§ **INPUT DATA**
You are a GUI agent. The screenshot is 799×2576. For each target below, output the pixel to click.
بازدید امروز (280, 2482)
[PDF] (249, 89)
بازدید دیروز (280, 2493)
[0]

§ **WHAT TO WORK ON**
Return the material in full, exactly as shown.

§ **TASK RESPONSE**
You are a GUI agent. The screenshot is 799×2576. For each target below, output the pixel to click.
بازدید امروز (280, 2482)
[PDF] (249, 89)
بازدید دیروز (280, 2493)
[0]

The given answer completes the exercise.